Collection entries

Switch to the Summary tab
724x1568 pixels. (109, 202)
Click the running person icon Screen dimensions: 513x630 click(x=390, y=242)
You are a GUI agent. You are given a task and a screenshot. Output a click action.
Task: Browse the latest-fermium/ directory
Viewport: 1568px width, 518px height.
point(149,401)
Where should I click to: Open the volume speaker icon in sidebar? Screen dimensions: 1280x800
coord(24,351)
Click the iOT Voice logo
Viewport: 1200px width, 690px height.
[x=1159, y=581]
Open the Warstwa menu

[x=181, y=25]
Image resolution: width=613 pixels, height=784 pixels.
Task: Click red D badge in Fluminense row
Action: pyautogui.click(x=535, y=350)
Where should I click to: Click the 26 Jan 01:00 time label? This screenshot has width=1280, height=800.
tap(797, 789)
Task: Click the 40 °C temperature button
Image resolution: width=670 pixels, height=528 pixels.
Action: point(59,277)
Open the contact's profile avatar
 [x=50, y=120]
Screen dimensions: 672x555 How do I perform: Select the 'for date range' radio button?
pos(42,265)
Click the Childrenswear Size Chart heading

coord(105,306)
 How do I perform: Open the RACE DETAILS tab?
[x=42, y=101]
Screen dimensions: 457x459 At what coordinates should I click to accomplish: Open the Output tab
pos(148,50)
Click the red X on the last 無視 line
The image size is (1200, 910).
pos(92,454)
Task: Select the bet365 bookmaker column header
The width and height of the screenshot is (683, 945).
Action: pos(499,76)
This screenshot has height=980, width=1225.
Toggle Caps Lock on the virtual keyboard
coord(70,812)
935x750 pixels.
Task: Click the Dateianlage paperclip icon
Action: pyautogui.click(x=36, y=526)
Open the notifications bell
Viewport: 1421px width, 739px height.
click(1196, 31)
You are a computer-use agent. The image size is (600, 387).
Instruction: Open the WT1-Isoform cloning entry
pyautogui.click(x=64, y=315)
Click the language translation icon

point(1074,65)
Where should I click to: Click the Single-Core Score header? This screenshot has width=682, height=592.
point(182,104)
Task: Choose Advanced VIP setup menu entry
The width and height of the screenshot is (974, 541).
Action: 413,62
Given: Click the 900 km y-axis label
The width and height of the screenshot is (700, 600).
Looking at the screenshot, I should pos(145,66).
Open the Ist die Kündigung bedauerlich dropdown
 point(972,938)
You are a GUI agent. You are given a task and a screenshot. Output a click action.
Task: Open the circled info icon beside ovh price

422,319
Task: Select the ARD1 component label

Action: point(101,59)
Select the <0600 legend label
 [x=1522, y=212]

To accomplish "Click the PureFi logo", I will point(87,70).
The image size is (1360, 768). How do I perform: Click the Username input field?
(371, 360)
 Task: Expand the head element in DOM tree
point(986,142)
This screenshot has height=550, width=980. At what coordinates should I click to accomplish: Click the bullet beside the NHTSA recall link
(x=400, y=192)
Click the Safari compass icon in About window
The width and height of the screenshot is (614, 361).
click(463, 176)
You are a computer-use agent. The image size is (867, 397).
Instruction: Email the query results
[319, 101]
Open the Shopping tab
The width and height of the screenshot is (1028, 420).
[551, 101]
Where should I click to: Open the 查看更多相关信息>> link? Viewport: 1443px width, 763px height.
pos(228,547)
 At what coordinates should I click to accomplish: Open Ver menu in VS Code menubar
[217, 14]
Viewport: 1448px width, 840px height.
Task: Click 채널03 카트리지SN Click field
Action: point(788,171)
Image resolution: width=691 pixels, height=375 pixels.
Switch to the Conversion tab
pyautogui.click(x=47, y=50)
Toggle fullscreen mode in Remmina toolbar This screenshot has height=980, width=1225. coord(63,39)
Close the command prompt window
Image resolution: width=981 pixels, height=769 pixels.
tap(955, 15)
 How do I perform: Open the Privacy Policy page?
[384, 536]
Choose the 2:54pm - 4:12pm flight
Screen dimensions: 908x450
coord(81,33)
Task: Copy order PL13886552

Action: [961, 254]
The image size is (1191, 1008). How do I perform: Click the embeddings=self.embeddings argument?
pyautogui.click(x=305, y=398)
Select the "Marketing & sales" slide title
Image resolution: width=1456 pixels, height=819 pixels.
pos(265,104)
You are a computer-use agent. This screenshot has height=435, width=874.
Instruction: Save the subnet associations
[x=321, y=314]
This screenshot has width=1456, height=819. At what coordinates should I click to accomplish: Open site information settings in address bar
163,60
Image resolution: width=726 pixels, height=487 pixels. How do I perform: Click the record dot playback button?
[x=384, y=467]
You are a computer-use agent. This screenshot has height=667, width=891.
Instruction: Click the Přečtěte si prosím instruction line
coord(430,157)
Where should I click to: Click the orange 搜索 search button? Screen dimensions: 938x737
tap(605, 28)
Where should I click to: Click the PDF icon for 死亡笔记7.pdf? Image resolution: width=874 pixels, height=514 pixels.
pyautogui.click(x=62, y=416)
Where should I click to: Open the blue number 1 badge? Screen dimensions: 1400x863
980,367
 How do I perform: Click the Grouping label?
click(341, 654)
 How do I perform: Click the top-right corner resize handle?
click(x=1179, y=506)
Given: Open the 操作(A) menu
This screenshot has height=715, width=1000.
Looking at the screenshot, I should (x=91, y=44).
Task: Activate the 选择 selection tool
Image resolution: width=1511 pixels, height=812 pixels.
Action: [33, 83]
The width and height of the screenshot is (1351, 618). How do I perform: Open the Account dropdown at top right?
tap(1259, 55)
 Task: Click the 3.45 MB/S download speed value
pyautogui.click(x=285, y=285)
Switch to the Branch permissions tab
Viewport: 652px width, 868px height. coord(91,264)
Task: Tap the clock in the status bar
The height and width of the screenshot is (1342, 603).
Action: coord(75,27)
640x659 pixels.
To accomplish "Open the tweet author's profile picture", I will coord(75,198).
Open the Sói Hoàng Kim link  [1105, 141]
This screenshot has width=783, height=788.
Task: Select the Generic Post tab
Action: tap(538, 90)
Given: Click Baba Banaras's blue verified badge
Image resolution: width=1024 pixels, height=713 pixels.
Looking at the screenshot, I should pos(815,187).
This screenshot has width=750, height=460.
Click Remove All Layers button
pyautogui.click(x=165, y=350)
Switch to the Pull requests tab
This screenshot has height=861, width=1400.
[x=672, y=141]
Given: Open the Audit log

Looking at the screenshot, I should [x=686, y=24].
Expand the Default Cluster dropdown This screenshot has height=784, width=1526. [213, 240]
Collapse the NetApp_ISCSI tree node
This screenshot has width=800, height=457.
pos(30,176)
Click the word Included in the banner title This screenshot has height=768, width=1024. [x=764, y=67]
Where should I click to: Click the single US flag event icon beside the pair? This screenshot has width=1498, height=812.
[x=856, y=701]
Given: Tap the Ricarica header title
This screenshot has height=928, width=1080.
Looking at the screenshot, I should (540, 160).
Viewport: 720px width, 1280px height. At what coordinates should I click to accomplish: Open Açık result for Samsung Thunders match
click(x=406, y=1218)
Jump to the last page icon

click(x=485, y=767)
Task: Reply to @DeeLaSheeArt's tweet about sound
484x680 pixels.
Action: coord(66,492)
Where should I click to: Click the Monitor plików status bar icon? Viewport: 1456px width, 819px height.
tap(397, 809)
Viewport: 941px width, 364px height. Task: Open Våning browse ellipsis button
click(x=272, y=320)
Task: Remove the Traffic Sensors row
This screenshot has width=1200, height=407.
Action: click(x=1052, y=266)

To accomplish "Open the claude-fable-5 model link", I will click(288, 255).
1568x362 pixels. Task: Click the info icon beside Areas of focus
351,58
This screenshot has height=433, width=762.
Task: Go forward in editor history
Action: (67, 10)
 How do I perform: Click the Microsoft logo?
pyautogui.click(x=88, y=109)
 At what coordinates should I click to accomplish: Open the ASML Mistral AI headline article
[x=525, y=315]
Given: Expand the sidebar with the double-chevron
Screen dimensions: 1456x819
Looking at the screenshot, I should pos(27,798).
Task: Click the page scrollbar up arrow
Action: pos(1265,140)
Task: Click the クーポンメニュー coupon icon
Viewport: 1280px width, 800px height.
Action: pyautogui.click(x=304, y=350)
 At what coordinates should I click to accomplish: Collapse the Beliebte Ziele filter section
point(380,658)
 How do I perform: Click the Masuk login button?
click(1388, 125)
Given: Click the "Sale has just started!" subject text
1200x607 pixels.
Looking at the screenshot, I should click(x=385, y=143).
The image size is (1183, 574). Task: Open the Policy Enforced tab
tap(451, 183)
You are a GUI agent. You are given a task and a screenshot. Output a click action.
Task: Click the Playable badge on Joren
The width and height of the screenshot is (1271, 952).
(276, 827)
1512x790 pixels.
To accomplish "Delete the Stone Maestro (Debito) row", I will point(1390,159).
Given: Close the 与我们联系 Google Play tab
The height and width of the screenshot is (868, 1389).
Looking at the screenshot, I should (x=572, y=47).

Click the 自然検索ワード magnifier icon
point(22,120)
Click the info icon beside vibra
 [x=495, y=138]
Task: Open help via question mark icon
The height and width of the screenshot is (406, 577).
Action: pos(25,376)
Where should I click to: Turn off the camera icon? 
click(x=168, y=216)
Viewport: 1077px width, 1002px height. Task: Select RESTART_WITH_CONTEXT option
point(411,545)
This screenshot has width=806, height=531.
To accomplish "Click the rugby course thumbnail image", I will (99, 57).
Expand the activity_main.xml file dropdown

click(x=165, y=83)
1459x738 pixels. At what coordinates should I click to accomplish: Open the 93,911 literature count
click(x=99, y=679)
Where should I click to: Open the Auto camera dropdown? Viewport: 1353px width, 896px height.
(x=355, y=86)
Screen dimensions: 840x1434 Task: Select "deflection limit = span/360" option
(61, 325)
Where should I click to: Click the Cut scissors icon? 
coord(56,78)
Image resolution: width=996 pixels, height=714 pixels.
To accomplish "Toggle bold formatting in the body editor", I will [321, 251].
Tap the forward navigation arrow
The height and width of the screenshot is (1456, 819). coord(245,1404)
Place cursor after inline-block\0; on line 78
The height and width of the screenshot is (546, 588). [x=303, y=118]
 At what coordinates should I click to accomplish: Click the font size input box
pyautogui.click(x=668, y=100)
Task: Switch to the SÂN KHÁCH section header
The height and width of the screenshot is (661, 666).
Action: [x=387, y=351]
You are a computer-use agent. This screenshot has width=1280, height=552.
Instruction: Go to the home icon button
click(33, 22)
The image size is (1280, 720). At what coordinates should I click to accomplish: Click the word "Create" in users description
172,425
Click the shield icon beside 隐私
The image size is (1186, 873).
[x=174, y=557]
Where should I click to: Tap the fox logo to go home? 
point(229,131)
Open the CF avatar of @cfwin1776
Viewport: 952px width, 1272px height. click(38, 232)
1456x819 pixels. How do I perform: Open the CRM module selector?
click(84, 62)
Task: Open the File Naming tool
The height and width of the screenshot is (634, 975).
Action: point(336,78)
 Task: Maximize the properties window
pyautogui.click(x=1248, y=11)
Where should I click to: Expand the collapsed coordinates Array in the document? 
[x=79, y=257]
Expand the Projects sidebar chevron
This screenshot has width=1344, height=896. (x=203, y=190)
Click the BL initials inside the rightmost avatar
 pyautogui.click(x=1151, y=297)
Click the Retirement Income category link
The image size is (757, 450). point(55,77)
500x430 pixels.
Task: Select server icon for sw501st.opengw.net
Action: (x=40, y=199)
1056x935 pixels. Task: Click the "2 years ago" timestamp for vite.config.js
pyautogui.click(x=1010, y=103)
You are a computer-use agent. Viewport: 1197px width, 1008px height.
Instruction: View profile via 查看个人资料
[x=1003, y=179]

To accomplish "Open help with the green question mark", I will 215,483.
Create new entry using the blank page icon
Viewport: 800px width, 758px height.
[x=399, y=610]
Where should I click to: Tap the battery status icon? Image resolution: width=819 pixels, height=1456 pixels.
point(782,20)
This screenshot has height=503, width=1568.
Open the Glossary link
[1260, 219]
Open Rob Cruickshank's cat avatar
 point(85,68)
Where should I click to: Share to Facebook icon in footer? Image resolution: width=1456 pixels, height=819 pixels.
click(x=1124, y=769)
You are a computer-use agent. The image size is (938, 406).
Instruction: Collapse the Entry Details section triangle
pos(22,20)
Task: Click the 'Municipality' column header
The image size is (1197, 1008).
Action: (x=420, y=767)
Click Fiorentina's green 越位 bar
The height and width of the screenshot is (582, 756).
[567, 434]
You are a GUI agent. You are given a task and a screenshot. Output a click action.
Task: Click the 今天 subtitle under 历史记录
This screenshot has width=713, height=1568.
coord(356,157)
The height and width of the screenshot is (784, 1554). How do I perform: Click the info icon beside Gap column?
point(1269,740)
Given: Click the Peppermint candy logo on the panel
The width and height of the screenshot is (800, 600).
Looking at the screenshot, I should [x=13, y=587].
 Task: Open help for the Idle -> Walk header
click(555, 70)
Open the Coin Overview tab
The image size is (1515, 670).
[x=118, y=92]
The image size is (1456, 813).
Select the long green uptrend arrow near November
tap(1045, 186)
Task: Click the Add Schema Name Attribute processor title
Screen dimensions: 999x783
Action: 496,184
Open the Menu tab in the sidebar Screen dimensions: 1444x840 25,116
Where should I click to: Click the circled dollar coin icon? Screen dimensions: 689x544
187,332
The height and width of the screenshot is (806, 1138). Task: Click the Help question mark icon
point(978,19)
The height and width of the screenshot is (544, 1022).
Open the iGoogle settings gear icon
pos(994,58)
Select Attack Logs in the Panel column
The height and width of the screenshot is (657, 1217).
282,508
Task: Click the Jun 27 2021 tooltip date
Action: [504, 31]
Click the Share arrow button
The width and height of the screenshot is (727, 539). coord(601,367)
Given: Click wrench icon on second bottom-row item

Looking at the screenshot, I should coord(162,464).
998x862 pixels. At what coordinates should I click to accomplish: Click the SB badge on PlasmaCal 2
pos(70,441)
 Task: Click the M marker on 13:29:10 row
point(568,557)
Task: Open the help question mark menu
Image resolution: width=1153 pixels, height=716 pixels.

Aim of the task – How many lines in the records above contain the word "logo"? Give only the number.

Task solution – 5